Unjuk rasa digelar di depan Gedung Dewan Perwakilan Rakyat Aceh (DPRA) dan di halaman kantor Gubernur Aceh, Senin (21/3/2022). Massa membawa poster dan melakukan aksi teriatikal.
Koordinator Gerakan Masyarakat Aceh (Geram) Syakya Meirizal mengungkapkan, Jaminan Kesehatan Aceh (JKA) mengurus hak paling dasar bagi warga, yakni hak mendapatkan pelayanan kesehatan. Jika dihentikan, sama halnya menghalangi warga mendapatkan haknya.
Syakya mengatakan, wacana penghapusan program JKA menimbulkan kepanikan warga.
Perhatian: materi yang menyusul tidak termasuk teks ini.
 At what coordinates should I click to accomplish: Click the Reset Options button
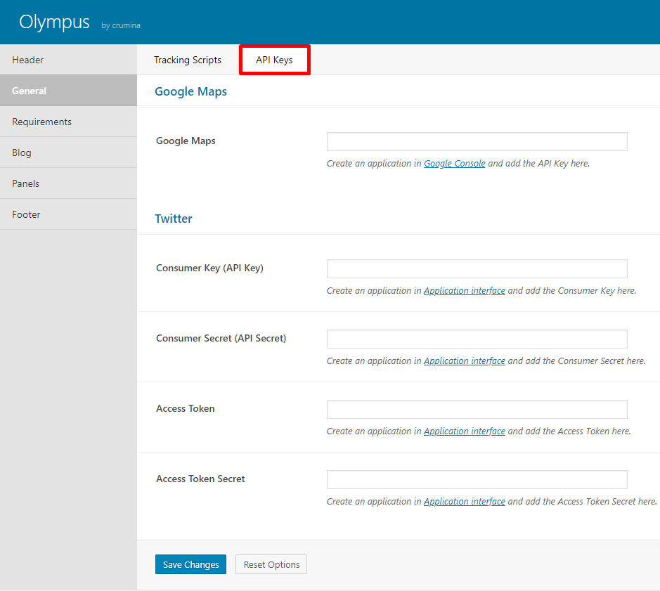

Warga berekonomi rendah yang selama ini mendapat bantuan premi BPJS Kesehatan oleh Pemprov Aceh melalui JKA khawatir tidak dapat berobat secara gratis.
Adapun JKA diluncurkan pada Juni 2010. Kala itu, melalui JKA, semua biaya pengobatan warga yang memiliki kartu tanda penduduk (KTP) Aceh ditanggung Pemprov Aceh. JKA menggunakan dana otonomi khusus.
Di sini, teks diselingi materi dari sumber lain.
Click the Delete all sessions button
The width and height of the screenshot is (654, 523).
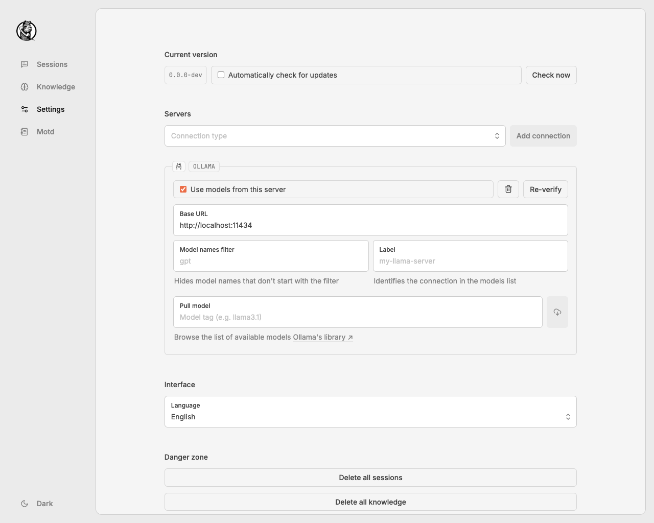pos(370,478)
Namun, sejak 1 Januari 2014, program JKA diintegrasi ke dalam program Jaminan Kesehatan Nasional. Sejak pelaksanaan JKN, Pemprov Aceh hanya membayar premi kesehatan warga yang tidak ditanggung oleh JKN.
"Kami mendesak Pemerintah Aceh, DPR Aceh, dan BPJS Kesehatan duduk bersama mencari jalan keluar terbaik keberlanjutan program JKA," kata Syakya.
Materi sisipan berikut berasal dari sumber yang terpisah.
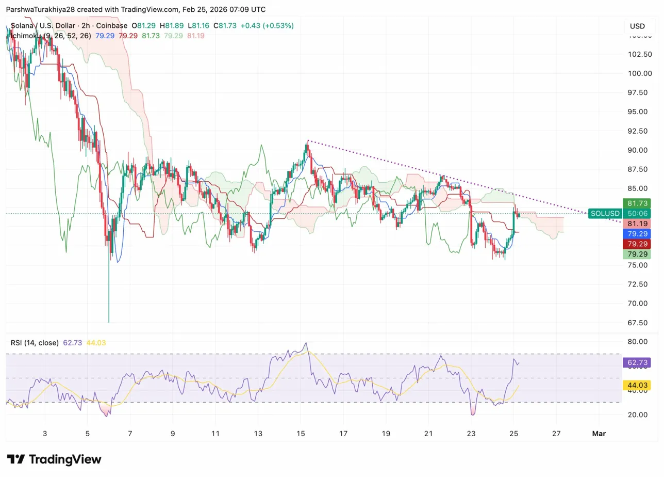Click the purple 62.73 RSI value tag
The height and width of the screenshot is (477, 664).
click(637, 363)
Dia menambahkan JKA adalah janji politik yang ditawarkan Irwandi Yusuf–Nova Iriansyah dalam kampanye Pilkada 2012. Meski kemudian Irwandi masuk penjara karena korupsi, Nova harusnya menunaikan janji politik itu kepada warga Aceh. "Penghapusan JKA adalah bentuk pengingkaran terhadap janji politik," kata Syakya.
DPRA dan Pemprov Aceh sepakat menghentikan program JKA dengan alasan tidak memiliki anggaran cukup. Dalam setahun, Pemprov Aceh mengalokasikan Rp 1,2 triliun untuk membayar premi BPJS dan biaya jasa medis untuk 2,2 juta warga.
Ketua Nahdlatul Ulama Provinsi Aceh, Faisal Ali juga mendesak pemerintah untuk mencari solusi bijak agar program JKA tetap bisa dilanjutkan. Menurut Faisal, penghentian program JKA bentuk ketidakberpihakan pemerintah kepada warga. "Jika alasannya karena anggaran terbatas, mungkin ada program lain yang bisa dirasionalisasi sehingga JKA tetap bisa dilanjutkan," kata Faisal.
Kepala Dinas Kesehatan Aceh, Hanif menuturkan, dana otsus mulai berkurang sehingga kemampuan keuangan Aceh melemah. Pemprov Aceh menginginkan program JKA ke depan hanya diperuntukkan bagi warga miskin. "Warga yang mampu, diarahkan untuk membayar premi sendiri, tidak mahal Rp 35.000 per bulan," kata Hanif.
Sejak 2008-2022, dana otsus Aceh sebesar 2 persen dari dana alokasi umum nasional, tetapi mulai 2023 hingga 2027 menjadi 1 persen dari DAU nasional. Pada 2022, Aceh memperoleh data otsus Rp 7,5 triliun. Kemungkinan mulai tahun depan turun menjadi Rp 4,5 triliun.
Kemungkinan dilanjutkannya program tersebut tetap terbuka, tetapi perlu dievaluasi penggunaan anggaran dan sistem kerja samanya dengan BPJS Kesehatan.
Ketua Komisi IV Bidang Kesehatan DPRA Falevi Kirani menuturkan, sebelum 1 April 2022, akan ada keputusan terkait lanjut atau tidaknya program JKA. Falevi mengatakan kemungkinan dilanjutkannya program tersebut tetap terbuka, tetapi perlu dievaluasi penggunaan anggaran dan sistem kerja samanya dengan BPJS Kesehatan.
”Warga tidak perlu panik. Kami perlu evaluasi agar program JKA lebih tepat sasaran,” kata Falevi.